» WORK TO COMPLETE:
Repeat the stretch of entries below from the line with "Identify the click" through the line with "RAZOR WITH PACKING -02-217 (971, 857)". Include both ends and add nothing.

(DATA SECTION begins)

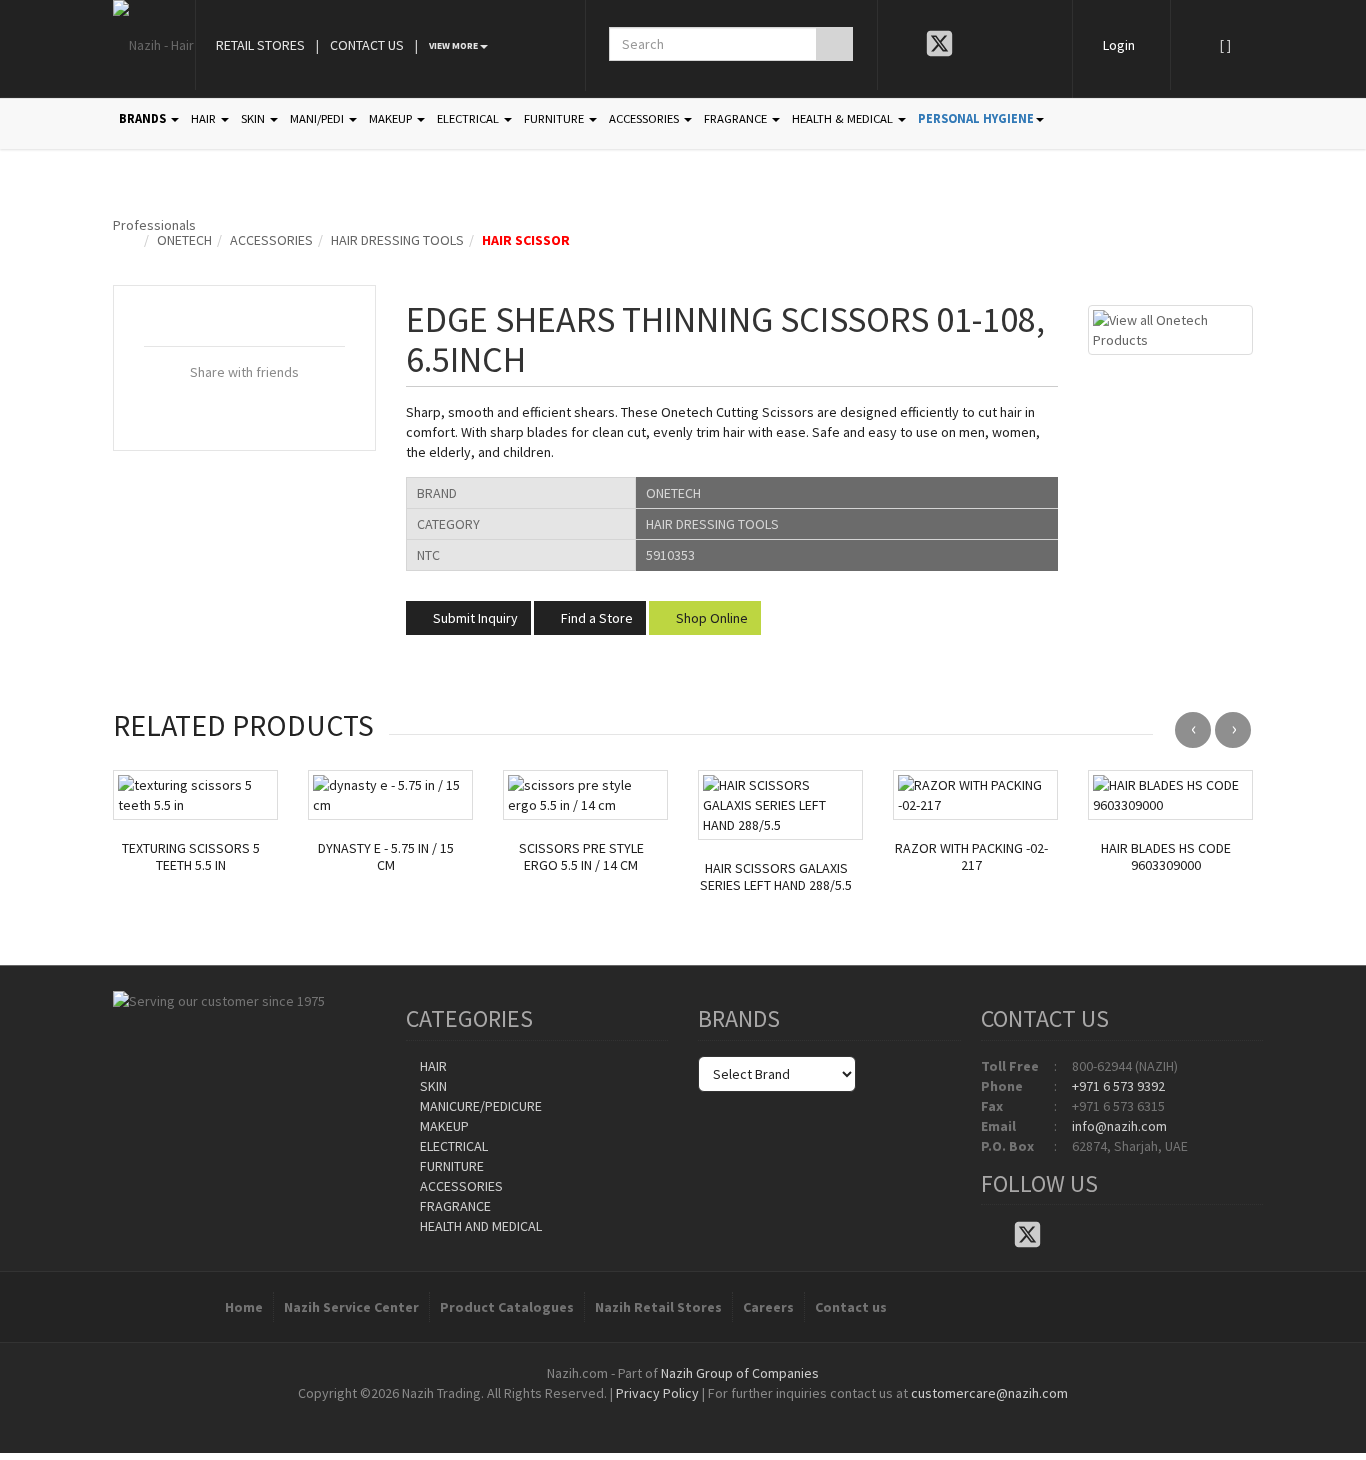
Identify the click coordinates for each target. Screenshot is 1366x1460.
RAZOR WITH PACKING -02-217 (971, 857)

(DATA SECTION ends)
(DATA SECTION begins)

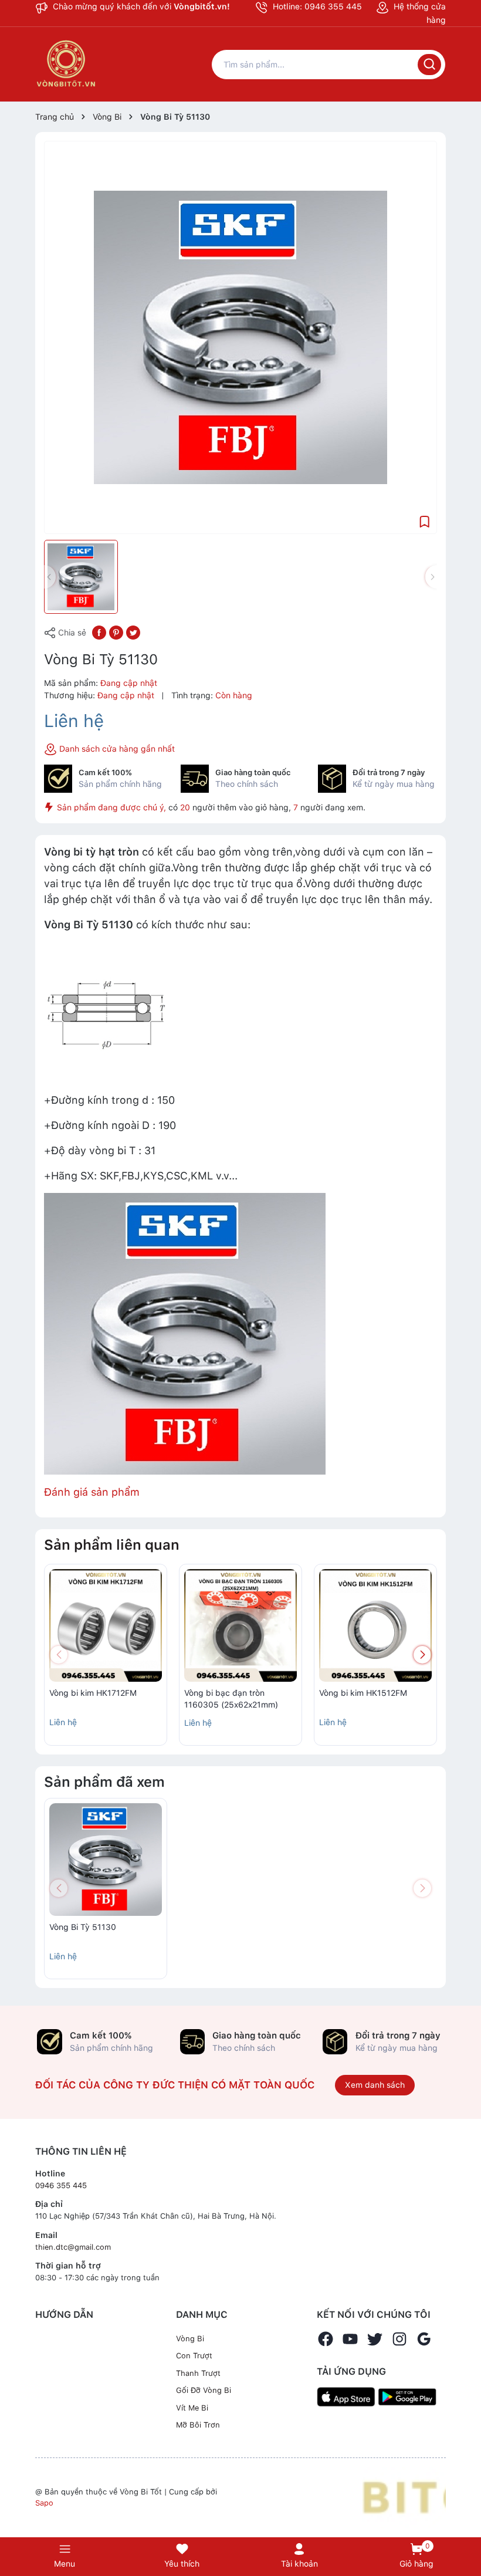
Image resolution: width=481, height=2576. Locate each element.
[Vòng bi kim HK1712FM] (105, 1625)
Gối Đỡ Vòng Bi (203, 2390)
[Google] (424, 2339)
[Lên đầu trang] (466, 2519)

(DATA SECTION ends)

» WRITTEN RESPONSE:
Identify the click coordinates for each target. Screenshot is 1366x1460.
RAZOR WITH PACKING -02-217 (971, 857)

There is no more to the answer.